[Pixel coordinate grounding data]
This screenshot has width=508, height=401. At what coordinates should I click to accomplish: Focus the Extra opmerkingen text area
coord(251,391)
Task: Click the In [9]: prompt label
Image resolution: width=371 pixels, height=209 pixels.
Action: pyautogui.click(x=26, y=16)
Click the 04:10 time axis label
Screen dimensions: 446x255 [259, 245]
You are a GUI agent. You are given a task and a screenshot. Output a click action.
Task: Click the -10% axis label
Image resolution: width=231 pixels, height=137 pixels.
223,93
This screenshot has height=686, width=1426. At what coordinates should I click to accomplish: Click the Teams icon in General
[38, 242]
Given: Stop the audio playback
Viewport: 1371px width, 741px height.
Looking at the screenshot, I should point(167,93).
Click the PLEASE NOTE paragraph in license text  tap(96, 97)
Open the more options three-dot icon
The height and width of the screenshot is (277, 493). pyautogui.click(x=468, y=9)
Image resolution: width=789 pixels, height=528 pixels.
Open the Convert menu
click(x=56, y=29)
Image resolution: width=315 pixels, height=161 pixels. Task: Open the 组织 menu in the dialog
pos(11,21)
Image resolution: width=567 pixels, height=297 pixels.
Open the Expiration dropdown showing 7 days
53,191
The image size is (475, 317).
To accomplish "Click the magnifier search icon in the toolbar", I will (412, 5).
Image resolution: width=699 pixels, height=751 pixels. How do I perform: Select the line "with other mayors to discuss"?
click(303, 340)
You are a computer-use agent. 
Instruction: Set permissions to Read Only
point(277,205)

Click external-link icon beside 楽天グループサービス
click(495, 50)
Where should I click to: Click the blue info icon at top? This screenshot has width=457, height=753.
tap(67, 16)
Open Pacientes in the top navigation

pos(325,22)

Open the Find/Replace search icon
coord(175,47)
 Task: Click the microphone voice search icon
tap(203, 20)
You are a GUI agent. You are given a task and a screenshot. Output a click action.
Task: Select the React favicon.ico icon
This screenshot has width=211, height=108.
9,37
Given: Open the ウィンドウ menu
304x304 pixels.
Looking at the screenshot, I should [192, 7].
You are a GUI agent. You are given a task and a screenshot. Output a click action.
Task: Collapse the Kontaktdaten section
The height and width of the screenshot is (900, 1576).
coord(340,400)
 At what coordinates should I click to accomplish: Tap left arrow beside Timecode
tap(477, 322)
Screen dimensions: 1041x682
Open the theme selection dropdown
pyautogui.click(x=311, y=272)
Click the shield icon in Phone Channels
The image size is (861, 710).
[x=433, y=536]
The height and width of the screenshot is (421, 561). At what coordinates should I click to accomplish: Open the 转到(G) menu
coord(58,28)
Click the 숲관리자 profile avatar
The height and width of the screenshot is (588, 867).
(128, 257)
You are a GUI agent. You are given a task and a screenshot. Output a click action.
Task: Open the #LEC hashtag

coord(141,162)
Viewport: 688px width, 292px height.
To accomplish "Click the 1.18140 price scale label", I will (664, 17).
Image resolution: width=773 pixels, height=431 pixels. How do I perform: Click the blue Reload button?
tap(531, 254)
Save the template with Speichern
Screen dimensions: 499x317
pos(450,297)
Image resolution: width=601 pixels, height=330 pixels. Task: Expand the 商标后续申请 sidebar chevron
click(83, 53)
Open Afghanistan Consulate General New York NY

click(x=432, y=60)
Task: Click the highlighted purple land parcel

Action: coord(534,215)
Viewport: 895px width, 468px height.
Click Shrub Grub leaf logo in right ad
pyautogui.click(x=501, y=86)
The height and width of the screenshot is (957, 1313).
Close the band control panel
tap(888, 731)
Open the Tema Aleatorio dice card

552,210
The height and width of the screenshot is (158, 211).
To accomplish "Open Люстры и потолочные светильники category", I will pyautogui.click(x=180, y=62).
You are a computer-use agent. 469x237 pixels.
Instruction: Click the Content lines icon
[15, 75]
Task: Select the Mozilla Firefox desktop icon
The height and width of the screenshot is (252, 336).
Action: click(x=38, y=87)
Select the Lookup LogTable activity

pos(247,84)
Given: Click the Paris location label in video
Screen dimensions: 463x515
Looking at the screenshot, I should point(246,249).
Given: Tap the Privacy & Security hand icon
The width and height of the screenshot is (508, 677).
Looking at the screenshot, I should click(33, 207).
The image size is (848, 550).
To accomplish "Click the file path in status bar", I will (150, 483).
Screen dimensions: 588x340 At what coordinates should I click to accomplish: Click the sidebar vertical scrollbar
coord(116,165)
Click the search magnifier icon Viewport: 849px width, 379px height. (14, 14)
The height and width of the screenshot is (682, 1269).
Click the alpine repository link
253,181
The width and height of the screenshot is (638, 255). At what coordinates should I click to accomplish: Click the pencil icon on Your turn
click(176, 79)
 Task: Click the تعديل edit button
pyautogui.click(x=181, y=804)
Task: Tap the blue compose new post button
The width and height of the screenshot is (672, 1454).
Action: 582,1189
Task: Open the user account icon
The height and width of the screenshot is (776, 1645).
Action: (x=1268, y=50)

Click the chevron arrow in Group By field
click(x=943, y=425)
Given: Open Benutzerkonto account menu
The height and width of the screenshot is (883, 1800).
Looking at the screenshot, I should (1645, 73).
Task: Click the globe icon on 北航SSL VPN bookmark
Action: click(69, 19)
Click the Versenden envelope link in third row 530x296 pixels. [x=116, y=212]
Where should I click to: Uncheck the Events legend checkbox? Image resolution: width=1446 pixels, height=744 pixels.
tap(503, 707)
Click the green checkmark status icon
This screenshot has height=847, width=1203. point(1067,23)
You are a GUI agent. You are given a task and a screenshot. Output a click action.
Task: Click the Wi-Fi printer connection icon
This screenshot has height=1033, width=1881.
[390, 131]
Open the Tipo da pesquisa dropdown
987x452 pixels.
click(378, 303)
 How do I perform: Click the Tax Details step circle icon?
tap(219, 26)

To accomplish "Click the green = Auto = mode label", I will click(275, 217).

**Your instructions**
Each record above, in full: retype it verbatim.

**Expected answer**
This screenshot has width=508, height=401. At what coordinates should I click to accomplish: Focus the Extra opmerkingen text area
coord(251,391)
Task: Click the In [9]: prompt label
Image resolution: width=371 pixels, height=209 pixels.
Action: pyautogui.click(x=26, y=16)
Click the 04:10 time axis label
Screen dimensions: 446x255 [259, 245]
You are a GUI agent. You are given a task and a screenshot. Output a click action.
Task: Click the -10% axis label
Image resolution: width=231 pixels, height=137 pixels.
223,93
This screenshot has height=686, width=1426. At what coordinates should I click to accomplish: Click the Teams icon in General
[38, 242]
Given: Stop the audio playback
Viewport: 1371px width, 741px height.
Looking at the screenshot, I should point(167,93).
Click the PLEASE NOTE paragraph in license text  tap(96, 97)
Open the more options three-dot icon
The height and width of the screenshot is (277, 493). pyautogui.click(x=468, y=9)
Image resolution: width=789 pixels, height=528 pixels.
Open the Convert menu
click(x=56, y=29)
Image resolution: width=315 pixels, height=161 pixels. Task: Open the 组织 menu in the dialog
pos(11,21)
Image resolution: width=567 pixels, height=297 pixels.
Open the Expiration dropdown showing 7 days
53,191
The image size is (475, 317).
To accomplish "Click the magnifier search icon in the toolbar", I will (412, 5).
Image resolution: width=699 pixels, height=751 pixels. How do I perform: Select the line "with other mayors to discuss"?
click(303, 340)
You are a computer-use agent. 
Instruction: Set permissions to Read Only
point(277,205)

Click external-link icon beside 楽天グループサービス
click(495, 50)
Where should I click to: Click the blue info icon at top? This screenshot has width=457, height=753.
tap(67, 16)
Open Pacientes in the top navigation

pos(325,22)

Open the Find/Replace search icon
coord(175,47)
 Task: Click the microphone voice search icon
tap(203, 20)
You are a GUI agent. You are given a task and a screenshot. Output a click action.
Task: Select the React favicon.ico icon
This screenshot has width=211, height=108.
9,37
Given: Open the ウィンドウ menu
304x304 pixels.
Looking at the screenshot, I should [192, 7].
You are a GUI agent. You are given a task and a screenshot. Output a click action.
Task: Collapse the Kontaktdaten section
The height and width of the screenshot is (900, 1576).
coord(340,400)
 At what coordinates should I click to accomplish: Tap left arrow beside Timecode
tap(477, 322)
Screen dimensions: 1041x682
Open the theme selection dropdown
pyautogui.click(x=311, y=272)
Click the shield icon in Phone Channels
The image size is (861, 710).
[x=433, y=536]
The height and width of the screenshot is (421, 561). At what coordinates should I click to accomplish: Open the 转到(G) menu
coord(58,28)
Click the 숲관리자 profile avatar
The height and width of the screenshot is (588, 867).
(128, 257)
You are a GUI agent. You are given a task and a screenshot. Output a click action.
Task: Open the #LEC hashtag

coord(141,162)
Viewport: 688px width, 292px height.
To accomplish "Click the 1.18140 price scale label", I will (664, 17).
Image resolution: width=773 pixels, height=431 pixels. How do I perform: Click the blue Reload button?
tap(531, 254)
Save the template with Speichern
Screen dimensions: 499x317
pos(450,297)
Image resolution: width=601 pixels, height=330 pixels. Task: Expand the 商标后续申请 sidebar chevron
click(83, 53)
Open Afghanistan Consulate General New York NY

click(x=432, y=60)
Task: Click the highlighted purple land parcel

Action: coord(534,215)
Viewport: 895px width, 468px height.
Click Shrub Grub leaf logo in right ad
pyautogui.click(x=501, y=86)
The height and width of the screenshot is (957, 1313).
Close the band control panel
tap(888, 731)
Open the Tema Aleatorio dice card

552,210
The height and width of the screenshot is (158, 211).
To accomplish "Open Люстры и потолочные светильники category", I will pyautogui.click(x=180, y=62).
You are a computer-use agent. 469x237 pixels.
Instruction: Click the Content lines icon
[15, 75]
Task: Select the Mozilla Firefox desktop icon
The height and width of the screenshot is (252, 336).
Action: click(x=38, y=87)
Select the Lookup LogTable activity

pos(247,84)
Given: Click the Paris location label in video
Screen dimensions: 463x515
Looking at the screenshot, I should point(246,249).
Given: Tap the Privacy & Security hand icon
The width and height of the screenshot is (508, 677).
Looking at the screenshot, I should click(33, 207).
The image size is (848, 550).
To accomplish "Click the file path in status bar", I will (150, 483).
Screen dimensions: 588x340 At what coordinates should I click to accomplish: Click the sidebar vertical scrollbar
coord(116,165)
Click the search magnifier icon Viewport: 849px width, 379px height. (14, 14)
The height and width of the screenshot is (682, 1269).
Click the alpine repository link
253,181
The width and height of the screenshot is (638, 255). At what coordinates should I click to accomplish: Click the pencil icon on Your turn
click(176, 79)
 Task: Click the تعديل edit button
pyautogui.click(x=181, y=804)
Task: Tap the blue compose new post button
The width and height of the screenshot is (672, 1454).
Action: 582,1189
Task: Open the user account icon
The height and width of the screenshot is (776, 1645).
Action: (x=1268, y=50)

Click the chevron arrow in Group By field
click(x=943, y=425)
Given: Open Benutzerkonto account menu
The height and width of the screenshot is (883, 1800).
Looking at the screenshot, I should (1645, 73).
Task: Click the globe icon on 北航SSL VPN bookmark
Action: click(69, 19)
Click the Versenden envelope link in third row 530x296 pixels. [x=116, y=212]
Where should I click to: Uncheck the Events legend checkbox? Image resolution: width=1446 pixels, height=744 pixels.
tap(503, 707)
Click the green checkmark status icon
This screenshot has height=847, width=1203. point(1067,23)
You are a GUI agent. You are given a task and a screenshot. Output a click action.
Task: Click the Wi-Fi printer connection icon
This screenshot has height=1033, width=1881.
[390, 131]
Open the Tipo da pesquisa dropdown
987x452 pixels.
click(378, 303)
 How do I perform: Click the Tax Details step circle icon?
tap(219, 26)

To accomplish "Click the green = Auto = mode label", I will click(275, 217).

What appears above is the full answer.